--- Data ---

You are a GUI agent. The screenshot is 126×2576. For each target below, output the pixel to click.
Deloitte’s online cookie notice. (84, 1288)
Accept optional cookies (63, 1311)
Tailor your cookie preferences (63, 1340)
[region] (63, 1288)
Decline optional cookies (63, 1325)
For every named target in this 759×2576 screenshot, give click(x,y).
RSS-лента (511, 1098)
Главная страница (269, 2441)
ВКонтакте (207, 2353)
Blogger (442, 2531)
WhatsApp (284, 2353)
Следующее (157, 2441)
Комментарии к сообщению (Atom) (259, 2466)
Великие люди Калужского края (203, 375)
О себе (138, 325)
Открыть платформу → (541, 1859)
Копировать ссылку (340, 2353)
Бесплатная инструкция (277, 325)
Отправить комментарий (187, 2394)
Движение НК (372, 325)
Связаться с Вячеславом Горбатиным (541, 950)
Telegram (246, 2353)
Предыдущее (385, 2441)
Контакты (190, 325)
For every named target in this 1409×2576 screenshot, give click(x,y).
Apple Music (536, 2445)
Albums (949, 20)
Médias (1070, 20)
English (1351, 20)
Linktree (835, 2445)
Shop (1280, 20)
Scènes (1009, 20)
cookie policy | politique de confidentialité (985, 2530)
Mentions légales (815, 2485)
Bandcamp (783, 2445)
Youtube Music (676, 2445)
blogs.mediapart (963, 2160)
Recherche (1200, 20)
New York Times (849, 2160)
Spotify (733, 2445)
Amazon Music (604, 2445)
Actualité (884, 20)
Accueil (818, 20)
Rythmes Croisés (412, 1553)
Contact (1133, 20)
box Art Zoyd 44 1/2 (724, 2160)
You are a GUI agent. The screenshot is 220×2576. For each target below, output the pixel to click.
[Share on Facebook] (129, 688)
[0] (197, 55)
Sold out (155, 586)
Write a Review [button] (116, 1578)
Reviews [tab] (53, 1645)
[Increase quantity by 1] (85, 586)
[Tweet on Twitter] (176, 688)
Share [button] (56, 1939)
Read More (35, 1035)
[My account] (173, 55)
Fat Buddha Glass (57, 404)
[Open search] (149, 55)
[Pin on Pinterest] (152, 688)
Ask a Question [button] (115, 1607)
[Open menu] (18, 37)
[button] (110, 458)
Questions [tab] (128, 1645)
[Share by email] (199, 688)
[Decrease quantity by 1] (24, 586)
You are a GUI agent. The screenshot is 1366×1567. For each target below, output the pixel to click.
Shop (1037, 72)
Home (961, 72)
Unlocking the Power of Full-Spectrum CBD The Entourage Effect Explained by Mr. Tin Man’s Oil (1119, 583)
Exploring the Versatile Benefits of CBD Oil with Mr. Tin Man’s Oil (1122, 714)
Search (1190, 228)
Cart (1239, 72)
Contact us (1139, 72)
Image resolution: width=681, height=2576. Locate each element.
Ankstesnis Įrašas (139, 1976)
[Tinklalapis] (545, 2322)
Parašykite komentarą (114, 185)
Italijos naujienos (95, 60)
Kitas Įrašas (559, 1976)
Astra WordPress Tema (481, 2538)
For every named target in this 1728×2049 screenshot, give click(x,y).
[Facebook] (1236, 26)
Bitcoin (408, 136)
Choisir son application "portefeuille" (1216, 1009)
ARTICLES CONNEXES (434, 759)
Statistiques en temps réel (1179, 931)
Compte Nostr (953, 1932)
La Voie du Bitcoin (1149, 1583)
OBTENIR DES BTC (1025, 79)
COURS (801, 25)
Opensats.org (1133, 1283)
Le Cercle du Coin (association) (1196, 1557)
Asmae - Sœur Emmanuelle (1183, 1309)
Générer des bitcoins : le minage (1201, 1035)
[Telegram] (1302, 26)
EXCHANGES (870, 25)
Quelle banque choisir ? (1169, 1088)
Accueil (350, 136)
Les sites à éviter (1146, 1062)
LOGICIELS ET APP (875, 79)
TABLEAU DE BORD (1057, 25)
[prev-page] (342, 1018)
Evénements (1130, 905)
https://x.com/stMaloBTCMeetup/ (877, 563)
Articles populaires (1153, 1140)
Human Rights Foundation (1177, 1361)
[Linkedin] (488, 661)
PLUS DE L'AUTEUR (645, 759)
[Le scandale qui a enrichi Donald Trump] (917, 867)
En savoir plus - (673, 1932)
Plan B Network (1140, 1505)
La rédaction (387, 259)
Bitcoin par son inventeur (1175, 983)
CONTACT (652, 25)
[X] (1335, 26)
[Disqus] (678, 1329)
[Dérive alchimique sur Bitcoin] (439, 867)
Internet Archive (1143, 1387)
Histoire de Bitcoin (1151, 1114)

---

#### [Directions]
The records are given above. Copy each line in them that holds "below".

#### [Exercise answer]
You are a GUI agent. The screenshot is 126×2576. For each target below, output the pixel to click.
You are a GUI agent. The screenshot is 220×2576. For each target below, output the pixel to click.
You are a GUI agent. The screenshot is 1366×1567. For each target below, output the pixel to click.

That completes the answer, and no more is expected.